Conservatives are no less interested in the realms of personal freedom, liberty, law but because their ethics are so different, they start from entirely different places and, of course, end up in entirely different places. For authoritarian or fascistic conservatives, there is one correct set of ethical beliefs relating to economic power, those ethics must be expressed in law, and voters, democracy, must be prevented from changing those laws, regardless of the level of interpersonal conflict. Similarly, they may propose law is necessary to enforce social uniformity on, say, religion, because in their ethical world there is again, one correct religion, and voters, democracy should have no role to play in that important area of law.

So the difference between traditional American (leftist) liberalism and conservatism / “classical liberalism,” is not about seeing a role for both law and personal choice, but how to strike the balance, the ethical rationale involved.
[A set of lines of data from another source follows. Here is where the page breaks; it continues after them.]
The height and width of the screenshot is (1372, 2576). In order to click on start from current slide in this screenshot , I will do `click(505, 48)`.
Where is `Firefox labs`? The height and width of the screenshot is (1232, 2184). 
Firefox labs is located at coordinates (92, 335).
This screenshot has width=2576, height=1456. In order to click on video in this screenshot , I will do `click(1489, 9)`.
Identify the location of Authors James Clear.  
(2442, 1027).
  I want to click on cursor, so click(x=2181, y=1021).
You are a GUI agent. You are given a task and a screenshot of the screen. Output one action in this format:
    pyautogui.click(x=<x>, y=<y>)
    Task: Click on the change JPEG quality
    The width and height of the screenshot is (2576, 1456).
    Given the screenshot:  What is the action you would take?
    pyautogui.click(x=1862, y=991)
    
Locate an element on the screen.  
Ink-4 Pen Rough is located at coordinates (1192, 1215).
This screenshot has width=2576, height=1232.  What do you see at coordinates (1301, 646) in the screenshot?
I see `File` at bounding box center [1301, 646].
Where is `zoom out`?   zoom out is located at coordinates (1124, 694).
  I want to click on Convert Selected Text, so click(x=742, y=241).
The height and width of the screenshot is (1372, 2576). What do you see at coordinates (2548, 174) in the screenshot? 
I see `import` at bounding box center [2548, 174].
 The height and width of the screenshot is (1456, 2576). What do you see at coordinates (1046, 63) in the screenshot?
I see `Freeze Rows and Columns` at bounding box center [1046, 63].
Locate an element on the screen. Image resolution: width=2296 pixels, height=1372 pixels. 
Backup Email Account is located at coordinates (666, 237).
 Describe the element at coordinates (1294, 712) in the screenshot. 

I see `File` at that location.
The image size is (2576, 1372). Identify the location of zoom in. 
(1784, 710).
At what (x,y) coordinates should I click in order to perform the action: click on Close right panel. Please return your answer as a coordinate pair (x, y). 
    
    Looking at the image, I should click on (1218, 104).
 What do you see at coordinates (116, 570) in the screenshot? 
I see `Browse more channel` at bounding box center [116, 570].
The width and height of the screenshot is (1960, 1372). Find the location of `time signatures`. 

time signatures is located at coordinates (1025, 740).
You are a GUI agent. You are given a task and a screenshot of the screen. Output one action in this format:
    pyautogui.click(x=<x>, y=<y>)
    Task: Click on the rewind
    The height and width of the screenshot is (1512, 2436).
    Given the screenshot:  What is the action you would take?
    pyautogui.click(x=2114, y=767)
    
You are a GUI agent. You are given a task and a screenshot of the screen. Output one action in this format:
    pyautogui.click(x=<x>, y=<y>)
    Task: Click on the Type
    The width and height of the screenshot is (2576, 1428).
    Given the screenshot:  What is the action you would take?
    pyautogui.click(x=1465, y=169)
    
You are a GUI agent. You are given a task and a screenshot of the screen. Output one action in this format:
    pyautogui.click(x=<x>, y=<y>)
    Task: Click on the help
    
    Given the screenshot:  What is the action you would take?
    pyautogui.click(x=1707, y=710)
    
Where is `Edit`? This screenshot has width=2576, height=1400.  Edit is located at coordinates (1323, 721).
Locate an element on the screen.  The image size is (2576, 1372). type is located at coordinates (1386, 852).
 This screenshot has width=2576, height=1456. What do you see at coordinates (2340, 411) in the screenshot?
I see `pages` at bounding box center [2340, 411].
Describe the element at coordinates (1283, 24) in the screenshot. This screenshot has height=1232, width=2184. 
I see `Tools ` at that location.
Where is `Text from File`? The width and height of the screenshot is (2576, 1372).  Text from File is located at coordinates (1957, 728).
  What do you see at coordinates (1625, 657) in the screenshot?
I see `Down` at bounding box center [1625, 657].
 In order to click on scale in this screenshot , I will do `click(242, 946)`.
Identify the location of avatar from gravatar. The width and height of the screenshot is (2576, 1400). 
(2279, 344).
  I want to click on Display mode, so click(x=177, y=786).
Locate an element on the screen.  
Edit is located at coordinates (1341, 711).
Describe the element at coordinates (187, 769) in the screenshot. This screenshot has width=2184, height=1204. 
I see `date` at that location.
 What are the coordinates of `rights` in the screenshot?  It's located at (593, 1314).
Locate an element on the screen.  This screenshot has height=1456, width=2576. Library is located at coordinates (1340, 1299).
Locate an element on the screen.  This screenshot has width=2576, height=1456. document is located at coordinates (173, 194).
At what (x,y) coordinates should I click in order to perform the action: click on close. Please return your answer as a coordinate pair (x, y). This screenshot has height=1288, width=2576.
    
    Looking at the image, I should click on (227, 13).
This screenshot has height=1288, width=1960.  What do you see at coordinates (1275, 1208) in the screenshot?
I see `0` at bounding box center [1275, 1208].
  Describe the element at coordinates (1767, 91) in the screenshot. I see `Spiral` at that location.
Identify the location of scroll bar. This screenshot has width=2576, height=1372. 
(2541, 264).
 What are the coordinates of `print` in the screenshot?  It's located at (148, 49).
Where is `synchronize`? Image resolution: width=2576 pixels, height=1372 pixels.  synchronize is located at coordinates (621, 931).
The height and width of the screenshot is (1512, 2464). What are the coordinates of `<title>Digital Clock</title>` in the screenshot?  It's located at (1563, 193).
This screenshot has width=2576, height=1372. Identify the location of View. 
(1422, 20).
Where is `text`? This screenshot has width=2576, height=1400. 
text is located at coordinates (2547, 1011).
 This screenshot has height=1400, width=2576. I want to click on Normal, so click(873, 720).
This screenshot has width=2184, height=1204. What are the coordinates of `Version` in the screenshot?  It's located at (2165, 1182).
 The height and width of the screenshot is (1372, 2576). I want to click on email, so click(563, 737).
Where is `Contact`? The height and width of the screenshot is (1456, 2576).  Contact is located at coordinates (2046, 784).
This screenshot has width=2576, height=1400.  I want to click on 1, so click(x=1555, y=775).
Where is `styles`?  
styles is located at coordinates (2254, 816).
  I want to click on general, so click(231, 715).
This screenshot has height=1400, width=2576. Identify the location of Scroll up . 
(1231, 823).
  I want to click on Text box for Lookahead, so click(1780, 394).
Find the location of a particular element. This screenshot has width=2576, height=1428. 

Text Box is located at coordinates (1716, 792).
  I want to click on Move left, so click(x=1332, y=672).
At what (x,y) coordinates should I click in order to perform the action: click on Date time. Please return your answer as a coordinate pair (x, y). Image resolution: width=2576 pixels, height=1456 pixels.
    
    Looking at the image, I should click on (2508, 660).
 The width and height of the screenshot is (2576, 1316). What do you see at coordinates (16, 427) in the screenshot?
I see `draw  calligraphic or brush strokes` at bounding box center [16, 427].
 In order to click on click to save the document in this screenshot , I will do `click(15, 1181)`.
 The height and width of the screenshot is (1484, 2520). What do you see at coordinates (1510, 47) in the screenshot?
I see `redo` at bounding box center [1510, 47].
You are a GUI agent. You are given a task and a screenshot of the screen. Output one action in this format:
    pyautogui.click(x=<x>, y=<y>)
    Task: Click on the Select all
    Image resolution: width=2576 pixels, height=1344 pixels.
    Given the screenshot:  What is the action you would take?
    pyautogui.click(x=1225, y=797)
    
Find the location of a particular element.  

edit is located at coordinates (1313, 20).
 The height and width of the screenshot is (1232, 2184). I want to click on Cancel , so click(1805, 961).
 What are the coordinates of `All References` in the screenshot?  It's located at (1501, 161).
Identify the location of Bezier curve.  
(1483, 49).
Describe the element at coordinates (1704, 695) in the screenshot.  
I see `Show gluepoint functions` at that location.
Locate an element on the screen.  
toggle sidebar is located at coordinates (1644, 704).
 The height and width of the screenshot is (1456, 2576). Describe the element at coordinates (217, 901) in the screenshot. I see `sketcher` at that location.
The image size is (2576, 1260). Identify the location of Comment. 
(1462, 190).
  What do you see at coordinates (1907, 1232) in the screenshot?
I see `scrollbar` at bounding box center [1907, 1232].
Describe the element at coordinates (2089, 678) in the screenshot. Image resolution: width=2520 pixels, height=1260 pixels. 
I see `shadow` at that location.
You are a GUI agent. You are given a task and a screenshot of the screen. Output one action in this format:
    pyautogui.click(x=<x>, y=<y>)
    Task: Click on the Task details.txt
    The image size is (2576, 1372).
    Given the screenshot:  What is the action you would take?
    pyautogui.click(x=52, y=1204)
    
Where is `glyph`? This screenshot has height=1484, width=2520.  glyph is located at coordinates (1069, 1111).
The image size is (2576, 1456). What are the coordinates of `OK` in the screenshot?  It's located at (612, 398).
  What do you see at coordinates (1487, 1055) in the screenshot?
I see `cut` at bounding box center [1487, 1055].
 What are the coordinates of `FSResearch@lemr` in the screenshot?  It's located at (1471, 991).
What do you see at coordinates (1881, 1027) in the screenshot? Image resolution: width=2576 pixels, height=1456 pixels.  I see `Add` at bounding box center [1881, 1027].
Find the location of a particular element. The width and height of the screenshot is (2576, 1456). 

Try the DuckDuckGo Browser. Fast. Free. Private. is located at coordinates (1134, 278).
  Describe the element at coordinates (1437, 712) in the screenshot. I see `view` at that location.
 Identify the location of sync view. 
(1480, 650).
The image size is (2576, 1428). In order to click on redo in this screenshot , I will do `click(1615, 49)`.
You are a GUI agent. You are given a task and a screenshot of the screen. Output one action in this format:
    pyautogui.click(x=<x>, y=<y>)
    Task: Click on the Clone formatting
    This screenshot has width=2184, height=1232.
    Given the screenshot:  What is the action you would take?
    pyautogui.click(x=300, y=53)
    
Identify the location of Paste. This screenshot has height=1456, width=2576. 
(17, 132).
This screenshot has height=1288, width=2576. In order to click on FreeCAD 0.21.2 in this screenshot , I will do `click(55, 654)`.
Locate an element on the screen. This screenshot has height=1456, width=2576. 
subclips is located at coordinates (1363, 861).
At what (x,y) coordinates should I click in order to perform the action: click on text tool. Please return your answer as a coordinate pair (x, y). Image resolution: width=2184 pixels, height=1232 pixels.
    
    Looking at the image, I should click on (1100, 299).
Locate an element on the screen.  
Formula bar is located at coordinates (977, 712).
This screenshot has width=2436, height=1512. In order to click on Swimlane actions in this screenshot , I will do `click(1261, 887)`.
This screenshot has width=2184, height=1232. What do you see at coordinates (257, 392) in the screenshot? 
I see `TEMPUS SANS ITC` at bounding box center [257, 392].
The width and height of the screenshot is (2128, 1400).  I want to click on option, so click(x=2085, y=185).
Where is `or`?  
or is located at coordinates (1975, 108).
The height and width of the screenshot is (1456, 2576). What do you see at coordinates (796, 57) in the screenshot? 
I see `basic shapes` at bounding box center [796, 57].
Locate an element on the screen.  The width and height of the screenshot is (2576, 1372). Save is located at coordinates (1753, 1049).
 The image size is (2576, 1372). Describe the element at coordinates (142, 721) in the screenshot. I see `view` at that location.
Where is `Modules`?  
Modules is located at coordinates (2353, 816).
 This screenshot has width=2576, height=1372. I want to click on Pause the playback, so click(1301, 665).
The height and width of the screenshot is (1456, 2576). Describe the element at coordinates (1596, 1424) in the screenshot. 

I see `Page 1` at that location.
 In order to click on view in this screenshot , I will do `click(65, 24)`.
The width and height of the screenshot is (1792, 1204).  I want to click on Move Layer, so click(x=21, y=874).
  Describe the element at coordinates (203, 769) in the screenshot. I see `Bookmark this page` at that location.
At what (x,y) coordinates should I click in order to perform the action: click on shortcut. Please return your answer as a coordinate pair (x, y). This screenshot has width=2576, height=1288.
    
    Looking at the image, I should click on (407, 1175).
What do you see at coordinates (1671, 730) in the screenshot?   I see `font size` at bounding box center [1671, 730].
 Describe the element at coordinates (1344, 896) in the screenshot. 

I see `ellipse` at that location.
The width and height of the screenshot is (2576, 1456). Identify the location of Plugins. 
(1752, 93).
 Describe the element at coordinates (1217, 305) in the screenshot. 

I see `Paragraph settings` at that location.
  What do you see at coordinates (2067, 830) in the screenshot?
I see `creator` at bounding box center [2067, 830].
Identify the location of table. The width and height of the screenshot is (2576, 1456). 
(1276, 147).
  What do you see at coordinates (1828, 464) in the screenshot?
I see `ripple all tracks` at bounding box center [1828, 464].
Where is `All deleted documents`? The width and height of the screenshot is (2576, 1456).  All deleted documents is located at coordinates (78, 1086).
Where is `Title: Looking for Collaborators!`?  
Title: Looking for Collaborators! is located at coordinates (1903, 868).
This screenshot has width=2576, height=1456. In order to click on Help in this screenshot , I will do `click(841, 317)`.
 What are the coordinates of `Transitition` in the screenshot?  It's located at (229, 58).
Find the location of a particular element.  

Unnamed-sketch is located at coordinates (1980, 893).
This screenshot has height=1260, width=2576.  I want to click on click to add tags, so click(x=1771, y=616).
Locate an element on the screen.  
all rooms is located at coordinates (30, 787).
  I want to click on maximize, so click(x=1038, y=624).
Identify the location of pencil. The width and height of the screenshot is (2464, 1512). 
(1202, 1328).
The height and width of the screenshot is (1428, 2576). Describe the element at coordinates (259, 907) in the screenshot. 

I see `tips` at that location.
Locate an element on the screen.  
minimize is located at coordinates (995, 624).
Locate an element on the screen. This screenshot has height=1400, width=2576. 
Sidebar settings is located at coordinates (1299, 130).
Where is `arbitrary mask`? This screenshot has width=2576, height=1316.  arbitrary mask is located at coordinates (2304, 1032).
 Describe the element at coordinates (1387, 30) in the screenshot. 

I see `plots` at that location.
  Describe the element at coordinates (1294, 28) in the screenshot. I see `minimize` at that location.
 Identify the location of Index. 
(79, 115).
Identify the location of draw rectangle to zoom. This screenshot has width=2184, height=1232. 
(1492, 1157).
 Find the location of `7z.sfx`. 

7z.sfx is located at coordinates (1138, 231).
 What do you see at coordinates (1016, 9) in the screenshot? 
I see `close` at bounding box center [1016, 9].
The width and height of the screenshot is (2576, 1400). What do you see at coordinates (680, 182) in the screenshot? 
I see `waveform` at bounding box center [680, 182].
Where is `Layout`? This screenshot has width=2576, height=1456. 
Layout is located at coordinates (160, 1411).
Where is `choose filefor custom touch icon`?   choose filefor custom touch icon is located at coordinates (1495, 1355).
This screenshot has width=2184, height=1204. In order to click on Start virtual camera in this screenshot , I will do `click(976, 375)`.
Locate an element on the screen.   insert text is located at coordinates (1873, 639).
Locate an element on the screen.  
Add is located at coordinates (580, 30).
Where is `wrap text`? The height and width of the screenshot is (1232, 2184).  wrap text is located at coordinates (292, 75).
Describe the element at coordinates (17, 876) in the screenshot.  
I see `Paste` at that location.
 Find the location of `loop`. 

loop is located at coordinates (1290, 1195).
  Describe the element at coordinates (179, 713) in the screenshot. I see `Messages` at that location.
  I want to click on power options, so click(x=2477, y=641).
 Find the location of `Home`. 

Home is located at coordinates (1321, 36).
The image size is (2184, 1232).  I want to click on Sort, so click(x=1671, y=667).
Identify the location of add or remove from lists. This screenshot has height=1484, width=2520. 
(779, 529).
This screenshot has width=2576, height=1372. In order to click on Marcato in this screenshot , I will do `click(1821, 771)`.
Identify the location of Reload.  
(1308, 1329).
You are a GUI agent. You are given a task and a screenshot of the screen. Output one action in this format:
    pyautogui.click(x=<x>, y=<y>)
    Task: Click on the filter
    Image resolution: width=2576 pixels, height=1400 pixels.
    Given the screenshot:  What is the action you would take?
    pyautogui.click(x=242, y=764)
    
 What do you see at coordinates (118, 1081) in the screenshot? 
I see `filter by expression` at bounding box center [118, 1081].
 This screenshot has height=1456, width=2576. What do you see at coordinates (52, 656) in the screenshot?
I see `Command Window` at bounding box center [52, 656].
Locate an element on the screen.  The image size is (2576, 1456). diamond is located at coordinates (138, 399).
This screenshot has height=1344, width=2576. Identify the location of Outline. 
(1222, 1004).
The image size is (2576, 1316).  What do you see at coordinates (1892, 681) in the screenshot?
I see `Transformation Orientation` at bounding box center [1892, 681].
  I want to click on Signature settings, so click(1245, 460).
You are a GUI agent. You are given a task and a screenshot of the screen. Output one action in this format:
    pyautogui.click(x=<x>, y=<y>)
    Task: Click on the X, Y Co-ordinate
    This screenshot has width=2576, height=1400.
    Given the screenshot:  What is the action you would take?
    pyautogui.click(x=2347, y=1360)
One big difference is that liberalism sees interpersonal conflicts of preferences even about the role of the state and individual as a significant ethical issue that must be resolved by the governed, democratically, while conservatives of the authoritarian or fascistic sort also suppose it significant but propose for that reason it must not be subject to the views of the voters, the will of the governed, democracy. This is why any discussion of the difference between liberals and conservatives that does not feature prominently the proposed role of democratic government, the governed and their ethical beliefs, is liable to be misleading, rhetorical, unhelpful.

Once that issue is addressed, one may move on to a second level discussion, internal to democracy, about one’s personal views about the ethics of economic power, markets, resource use, etc., which one may express to other voters in a democratic context. There is also a form of “conservatism” operating at this level, democratic conservatism as opposed to authoritarian / fascist conservatism, that makes an ethical case for certain arrangements including about economic power, but leaves it to voters, democracy, to decide socially. “Liberalism” is sometimes also associated with the expression of particular personal views on the ethics of economic power and other matters, which is what gives it its perceived “leftist” or “progressive” quality, but support for democracy is implicit. Liberals and democratic conservatives can happily co-exist in a democratic society. It’s not at all clear liberals and democratic conservatives can happily co-exist with anti-democracy authoritarian or fascistic conservatives.